David is an advocate for equal access to AI, to avoid the further development of the digital skills gap.
“When something like AI comes along, you want to make sure that there are no winners and losers, that everyone has access to AI,” he says. “At a global, country, corporation and individual level, are we giving people access to devices, the internet energy to be able to use it and the training that they need?
“AI can be a way of reconnecting back with the workforce and becoming more effective, more powerful.”
AI is already reinventing processes, embedding into global workforces and transforming workplaces – the fairness pillar centres around ensuring that companies use AI to bring people into the workforce and bridge the digital divide rather than further polarising.

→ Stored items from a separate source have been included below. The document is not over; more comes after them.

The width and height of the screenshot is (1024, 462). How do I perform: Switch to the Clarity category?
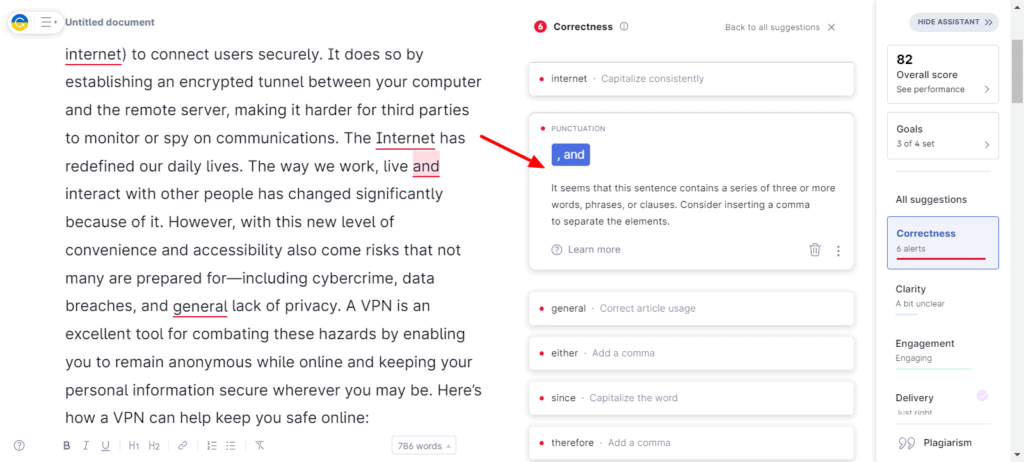942,295
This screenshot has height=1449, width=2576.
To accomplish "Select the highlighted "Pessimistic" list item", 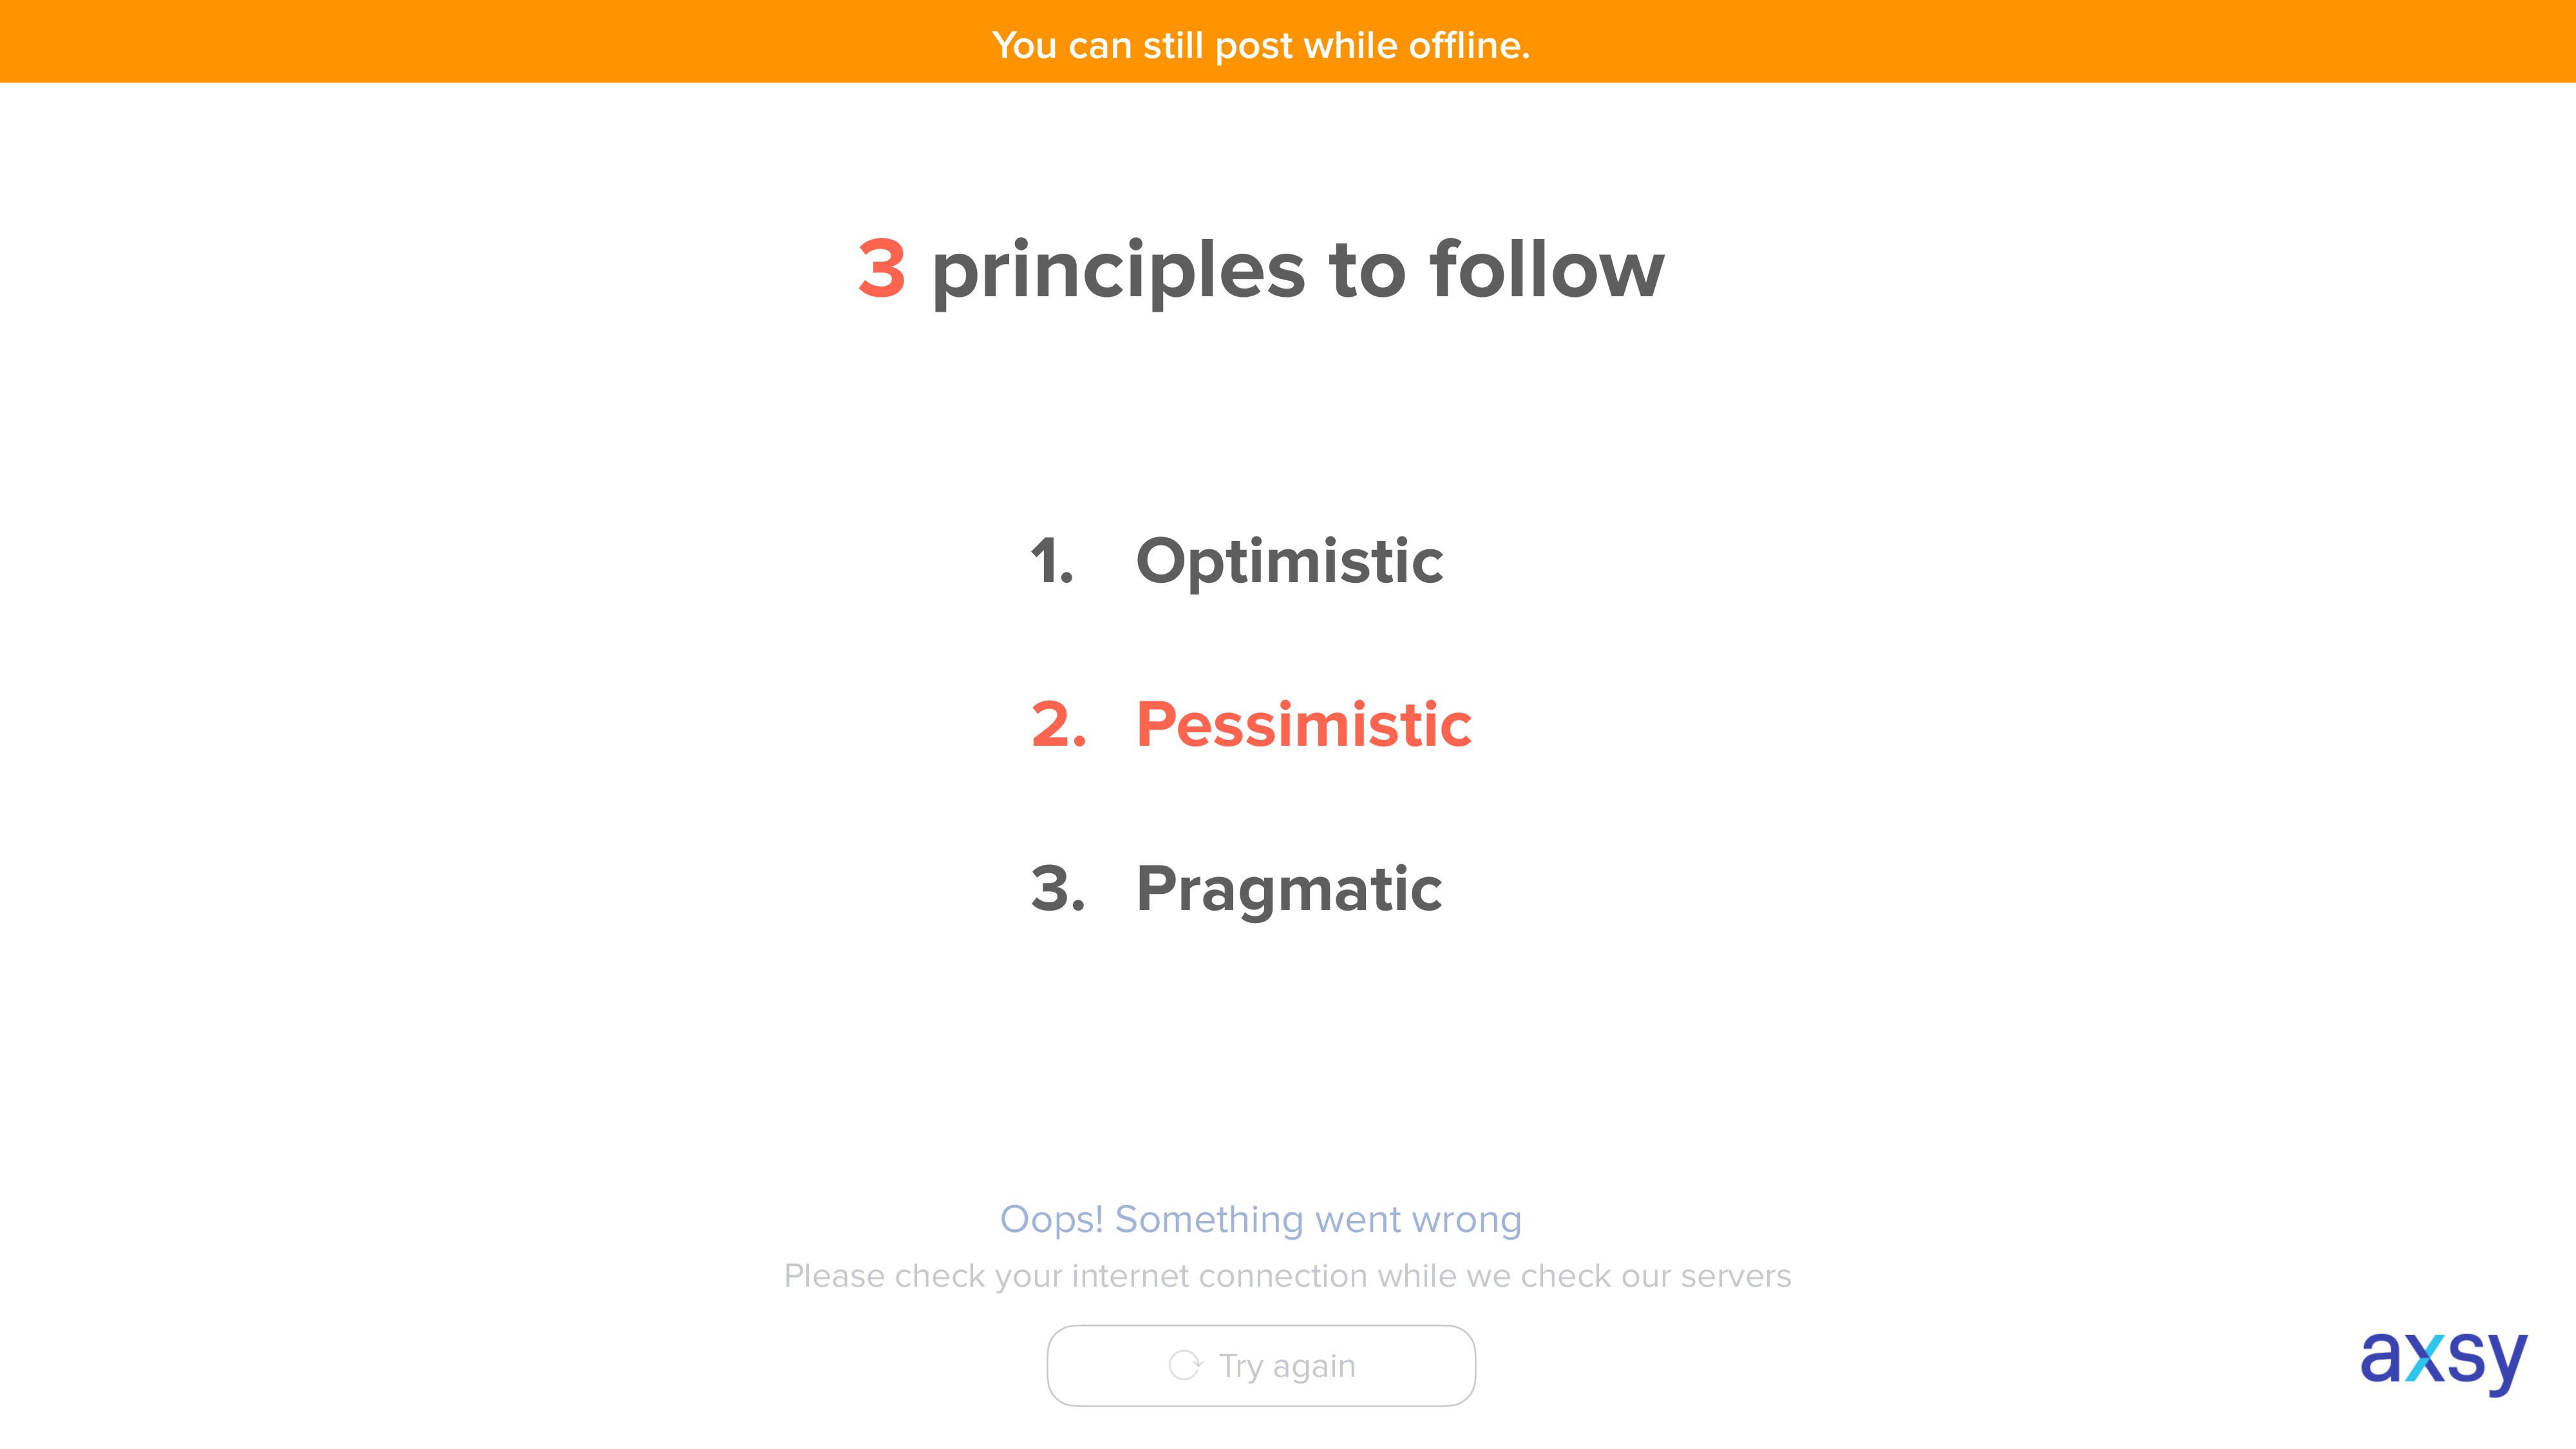I will (1304, 724).
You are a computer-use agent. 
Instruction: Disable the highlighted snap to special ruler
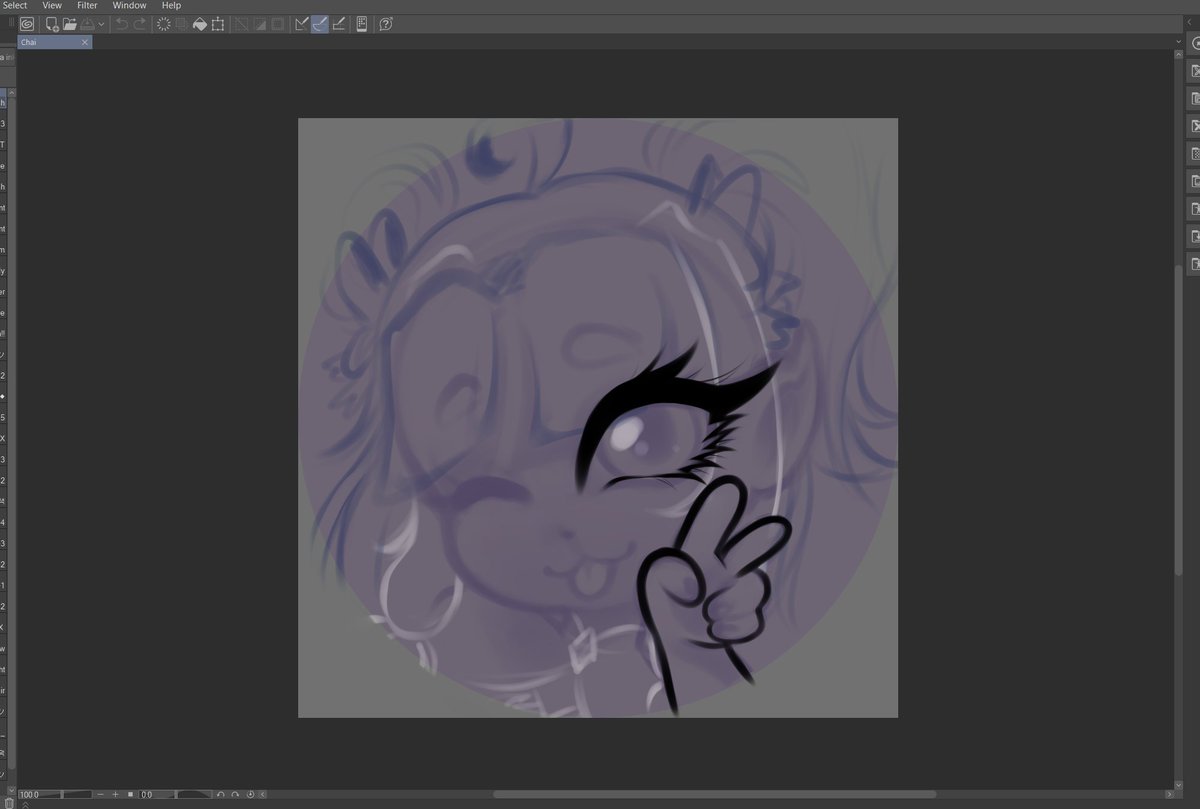click(319, 24)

“As we throw everything up in the air with AI, we need to ensure that what lands is a future that is a fairer, more equal and more equitable end output than the one we started with.”
Humans at the heart of AI
KPMG’s AI development starts internally – as its own client zero. From there, clients benefit from tried and tested technology that comes to them at speed.
“We believe in a human-centric implementation of AI into KPMG,” David says, “So we advise that for our clients.”
By internally examining AI – how it can upgrade KPMG’s services, which new services are required because of AI, delivery model, potential futures, upskilling the workforce, regulation, ethics and much more – KPMG is in the best position to support its clients, as proven by its first-to-market Ethical AI Framework.
“We're having these incredible conversations about AI’s impact in KPMG, but we're also encouraging our clients to get it out of the experimentation phase and into a broad enterprise wide transformation so that they can maximise the good and minimise the bad,” David says.
“Our priority at KPMG is to be trusted and our Trusted AI Framework rolling out globally supports that vision for our clients.”